Danger at the U.N.
This article is from the archive of The New York Sun before the launch of its new website in 2022. The Sun has neither altered nor updated such articles but will seek to correct any errors, mis-categorizations or other problems introduced during transfer.
If ever there were support for the adage that diplomacy should be used only as a last resort it would be the United Nations resolution in respect of Lebanon, on which America and France have reached preliminary agreement. The idea seems to be to bring a halt to the fighting so that an international force, led by, of all nations, France, can be gotten into place. The enemy, Hezbollah and Iran, are dismissing the resolution out of hand, and the most far-sighted partisans of Israel are wary, seeing it as a boomerang that will some day be the basis for United Nations sanctions against the Jewish state.
The history of Lebanon, the history of the Middle East, both are riddled with these sorts of diplomatic efforts. They have almost always failed not only because they were illogical but because they preceded a resolution of the fighting. But the latest effort is stirring up quiet but urgent warnings by those who fear that for all the unhappiness of the enemy over the draft resolution, in the longer term it will be seen as a trap for Israel. Our Eli Lake quotes a former Israeli ambassador in Turtle Bay, Dore Gold, as particularly concerned over the call for the establishment of a multinational force under Chapter Seven of the United Nations Charter.
That is a chapter that deals with grave threats to international peace and security. The danger, Mr. Lake reports, is that in years to come, the resolution could lead to sanctions or military strikes against Israel if Jerusalem takes preemptive action against Hezbollah, which, Mr. Lake reports, Israel’s army is unlikely to disarm by the time the armistice begins. Mr. Lake’s sources point out that it was under Chapter Seven that, say, Iraq was required to disarm after the first Gulf War. It strikes us as extraordinarily dangerous for the administration to proceed along these lines if at some point in time the resolution holds the danger that Israel is going to be restricted in the way it deals with an encircling effort that is well under way against it by the various Islamist regimes and their collaborators.

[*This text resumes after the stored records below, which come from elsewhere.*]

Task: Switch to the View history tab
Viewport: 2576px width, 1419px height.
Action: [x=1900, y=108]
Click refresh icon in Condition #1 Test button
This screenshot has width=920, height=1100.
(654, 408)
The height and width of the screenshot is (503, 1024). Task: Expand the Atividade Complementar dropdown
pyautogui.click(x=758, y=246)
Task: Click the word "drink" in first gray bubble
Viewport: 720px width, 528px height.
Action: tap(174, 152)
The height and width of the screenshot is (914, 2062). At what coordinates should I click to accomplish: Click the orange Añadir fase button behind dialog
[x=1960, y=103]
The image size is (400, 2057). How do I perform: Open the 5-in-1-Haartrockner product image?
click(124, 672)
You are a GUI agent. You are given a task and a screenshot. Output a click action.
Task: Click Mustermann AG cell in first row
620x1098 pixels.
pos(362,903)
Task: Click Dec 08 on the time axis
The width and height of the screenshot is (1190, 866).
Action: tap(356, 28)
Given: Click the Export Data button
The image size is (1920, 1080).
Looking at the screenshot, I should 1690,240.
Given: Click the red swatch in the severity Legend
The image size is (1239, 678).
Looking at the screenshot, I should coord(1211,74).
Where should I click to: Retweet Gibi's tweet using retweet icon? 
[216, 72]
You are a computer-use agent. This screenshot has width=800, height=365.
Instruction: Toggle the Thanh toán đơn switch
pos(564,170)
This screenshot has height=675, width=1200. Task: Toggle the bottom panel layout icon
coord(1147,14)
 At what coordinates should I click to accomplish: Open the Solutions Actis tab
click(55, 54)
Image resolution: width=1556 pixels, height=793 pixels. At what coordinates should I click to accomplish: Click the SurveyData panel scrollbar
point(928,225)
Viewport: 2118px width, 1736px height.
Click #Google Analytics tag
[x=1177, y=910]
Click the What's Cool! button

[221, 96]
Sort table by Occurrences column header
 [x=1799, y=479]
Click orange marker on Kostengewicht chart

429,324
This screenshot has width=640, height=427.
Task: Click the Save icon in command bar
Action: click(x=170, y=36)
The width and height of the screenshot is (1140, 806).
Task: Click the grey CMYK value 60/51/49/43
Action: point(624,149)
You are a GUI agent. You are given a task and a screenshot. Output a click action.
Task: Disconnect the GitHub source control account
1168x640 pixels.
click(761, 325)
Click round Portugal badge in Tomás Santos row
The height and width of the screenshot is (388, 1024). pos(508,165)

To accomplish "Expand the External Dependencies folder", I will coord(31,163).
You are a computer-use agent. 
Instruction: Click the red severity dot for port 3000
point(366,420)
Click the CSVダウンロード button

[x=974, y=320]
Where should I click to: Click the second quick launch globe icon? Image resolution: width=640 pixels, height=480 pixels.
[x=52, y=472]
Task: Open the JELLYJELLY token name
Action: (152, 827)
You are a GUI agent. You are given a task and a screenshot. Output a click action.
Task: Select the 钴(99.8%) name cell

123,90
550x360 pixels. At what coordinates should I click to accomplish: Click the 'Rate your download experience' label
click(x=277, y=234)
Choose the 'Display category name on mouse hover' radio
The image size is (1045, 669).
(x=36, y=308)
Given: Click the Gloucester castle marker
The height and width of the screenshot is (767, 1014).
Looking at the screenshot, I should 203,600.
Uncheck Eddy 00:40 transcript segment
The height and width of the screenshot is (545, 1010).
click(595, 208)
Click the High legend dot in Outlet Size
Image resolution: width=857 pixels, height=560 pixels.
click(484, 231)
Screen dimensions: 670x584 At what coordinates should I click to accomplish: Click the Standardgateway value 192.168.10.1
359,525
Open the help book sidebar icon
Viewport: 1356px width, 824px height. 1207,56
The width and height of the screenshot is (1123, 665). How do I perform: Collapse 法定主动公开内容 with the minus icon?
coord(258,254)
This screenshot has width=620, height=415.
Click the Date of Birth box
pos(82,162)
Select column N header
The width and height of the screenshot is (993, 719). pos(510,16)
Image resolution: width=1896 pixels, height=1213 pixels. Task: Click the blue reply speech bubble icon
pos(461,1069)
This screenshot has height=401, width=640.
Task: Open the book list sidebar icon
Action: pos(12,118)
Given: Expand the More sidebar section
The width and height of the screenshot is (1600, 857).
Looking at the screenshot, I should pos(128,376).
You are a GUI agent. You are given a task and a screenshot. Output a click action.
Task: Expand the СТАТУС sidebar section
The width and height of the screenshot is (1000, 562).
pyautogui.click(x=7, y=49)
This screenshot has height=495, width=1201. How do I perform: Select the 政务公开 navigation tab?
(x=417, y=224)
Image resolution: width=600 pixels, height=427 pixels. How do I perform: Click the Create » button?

“For its entire diplomatic history, Israel has sought to avoid a chapter 7 resolution dealing with Arab-Israeli disputes,” Mr. Gold told our Mr. Lake. A spokesman for the Israeli foreign minister quoted by Mr. Lake brushes aside Ambassador Gold’s concerns. It may be that privately the Israelis are assuming that if the authority of Chapter Seven is used against Israel, whatever administration is in power in Washington will be prepared to use its veto to project the Jewish state. Here we’d counsel caution. President Bush has been extraordinary during the course of the latest fighting, brush aside all sorts of maneuvering designed to second-guess Israel on the war front.
But this is a time to remember that little more than two years remain in the Bush presidency, and it’s not hard to imagine the accession of an American leader less willing, or able, to resist pressures to be politically or diplomatically correct. Generally the Republicans have been far more reliable on Israel in recent years than the Democrats; the GOP has exhibited a far greater ability to spurn the dictates of political correctness generally. But there is a strain within the GOP — the Baker, Scowcroft line of reasoning — which has to be watched. And the Democrats, with a few exceptions, have become a gathering concern to many Jews, who watch how the party is preparing to expel its tribune in the Senate, Joseph Leiberman, who was prepared to take a hard line on Israel and on the war on Islamist terror even when it is politically inconvenient. Top management of the U.N. is now actively reaching out to Democrats on all sorts of issues. It’s a dangerous time for Israel to be brought under Chapter Seven of the Charter on its most dangerous flank.